# WHAT YOU ARE ASKED TO DO
Please count the lines below that contain the string "ribbon", with case counting, and give only the number.

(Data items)
★ ★ ★ ★
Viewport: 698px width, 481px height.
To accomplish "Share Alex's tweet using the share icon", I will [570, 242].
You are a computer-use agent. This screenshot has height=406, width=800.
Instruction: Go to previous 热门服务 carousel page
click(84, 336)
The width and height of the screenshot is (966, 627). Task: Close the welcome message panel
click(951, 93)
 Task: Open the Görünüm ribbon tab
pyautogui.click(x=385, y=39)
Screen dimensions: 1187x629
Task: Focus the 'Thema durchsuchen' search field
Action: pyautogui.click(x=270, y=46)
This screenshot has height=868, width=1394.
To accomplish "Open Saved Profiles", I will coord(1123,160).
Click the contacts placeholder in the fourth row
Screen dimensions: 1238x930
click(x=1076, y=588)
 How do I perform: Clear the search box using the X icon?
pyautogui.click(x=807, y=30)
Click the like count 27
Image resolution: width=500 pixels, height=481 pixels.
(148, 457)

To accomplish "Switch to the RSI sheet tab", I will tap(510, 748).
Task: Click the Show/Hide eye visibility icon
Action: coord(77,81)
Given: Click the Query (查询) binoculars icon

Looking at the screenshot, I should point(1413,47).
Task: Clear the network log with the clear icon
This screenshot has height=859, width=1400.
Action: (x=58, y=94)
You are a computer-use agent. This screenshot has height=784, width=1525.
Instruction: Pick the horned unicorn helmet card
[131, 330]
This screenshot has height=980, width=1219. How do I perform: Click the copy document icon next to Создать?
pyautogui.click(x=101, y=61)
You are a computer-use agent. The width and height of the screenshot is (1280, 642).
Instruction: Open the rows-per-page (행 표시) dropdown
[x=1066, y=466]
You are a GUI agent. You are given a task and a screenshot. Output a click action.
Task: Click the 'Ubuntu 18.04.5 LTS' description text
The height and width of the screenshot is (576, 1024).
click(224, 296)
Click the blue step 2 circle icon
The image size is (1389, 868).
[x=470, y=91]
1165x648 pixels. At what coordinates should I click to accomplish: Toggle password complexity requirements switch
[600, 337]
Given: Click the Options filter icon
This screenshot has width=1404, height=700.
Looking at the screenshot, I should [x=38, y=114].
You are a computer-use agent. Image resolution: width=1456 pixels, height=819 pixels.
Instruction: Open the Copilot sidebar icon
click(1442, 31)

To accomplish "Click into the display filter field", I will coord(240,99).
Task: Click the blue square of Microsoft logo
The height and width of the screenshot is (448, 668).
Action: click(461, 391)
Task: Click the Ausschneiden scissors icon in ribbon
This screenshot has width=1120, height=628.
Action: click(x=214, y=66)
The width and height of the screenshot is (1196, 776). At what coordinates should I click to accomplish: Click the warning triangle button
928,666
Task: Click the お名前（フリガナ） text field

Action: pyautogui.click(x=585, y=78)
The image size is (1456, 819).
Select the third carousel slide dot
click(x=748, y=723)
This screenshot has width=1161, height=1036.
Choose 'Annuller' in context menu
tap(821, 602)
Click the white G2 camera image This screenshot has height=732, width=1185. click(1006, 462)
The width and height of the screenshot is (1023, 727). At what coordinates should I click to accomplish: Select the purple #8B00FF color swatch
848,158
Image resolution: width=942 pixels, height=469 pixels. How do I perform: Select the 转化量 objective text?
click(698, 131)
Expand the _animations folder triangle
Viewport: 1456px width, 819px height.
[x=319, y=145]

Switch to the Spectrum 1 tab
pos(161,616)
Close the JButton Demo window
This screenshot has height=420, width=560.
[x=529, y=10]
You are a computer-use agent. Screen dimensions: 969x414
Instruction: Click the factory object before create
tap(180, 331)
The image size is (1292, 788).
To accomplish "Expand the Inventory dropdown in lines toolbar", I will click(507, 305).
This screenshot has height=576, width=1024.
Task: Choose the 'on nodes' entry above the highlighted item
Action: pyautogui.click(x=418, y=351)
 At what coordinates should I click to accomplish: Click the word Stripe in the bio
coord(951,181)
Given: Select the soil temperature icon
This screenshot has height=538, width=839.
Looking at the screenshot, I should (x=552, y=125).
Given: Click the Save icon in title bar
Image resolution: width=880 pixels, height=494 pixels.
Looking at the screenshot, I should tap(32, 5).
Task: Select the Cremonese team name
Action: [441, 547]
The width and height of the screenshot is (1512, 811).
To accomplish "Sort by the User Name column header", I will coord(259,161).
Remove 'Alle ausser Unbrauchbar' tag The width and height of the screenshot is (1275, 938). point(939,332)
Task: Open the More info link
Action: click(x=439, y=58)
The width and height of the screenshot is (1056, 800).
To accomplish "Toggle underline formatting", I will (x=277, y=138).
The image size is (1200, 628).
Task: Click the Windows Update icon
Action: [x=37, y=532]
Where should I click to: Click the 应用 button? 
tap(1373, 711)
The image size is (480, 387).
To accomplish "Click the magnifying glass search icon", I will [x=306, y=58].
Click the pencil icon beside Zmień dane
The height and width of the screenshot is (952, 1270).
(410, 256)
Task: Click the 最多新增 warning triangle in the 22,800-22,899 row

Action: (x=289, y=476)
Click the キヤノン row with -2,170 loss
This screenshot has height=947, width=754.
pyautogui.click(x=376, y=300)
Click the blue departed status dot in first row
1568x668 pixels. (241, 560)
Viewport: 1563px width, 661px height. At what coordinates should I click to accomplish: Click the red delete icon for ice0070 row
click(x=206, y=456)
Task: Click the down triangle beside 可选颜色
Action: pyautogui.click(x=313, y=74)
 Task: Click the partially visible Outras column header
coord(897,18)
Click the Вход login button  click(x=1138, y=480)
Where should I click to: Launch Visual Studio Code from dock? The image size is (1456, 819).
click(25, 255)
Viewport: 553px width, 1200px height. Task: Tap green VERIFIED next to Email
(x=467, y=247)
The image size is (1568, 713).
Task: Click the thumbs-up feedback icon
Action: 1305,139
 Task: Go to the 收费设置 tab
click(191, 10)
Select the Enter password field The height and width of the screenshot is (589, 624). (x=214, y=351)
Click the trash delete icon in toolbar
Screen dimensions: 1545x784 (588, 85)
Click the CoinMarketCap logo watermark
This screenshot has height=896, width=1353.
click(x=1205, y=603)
★ ★ ★ ★
# OUTPUT
2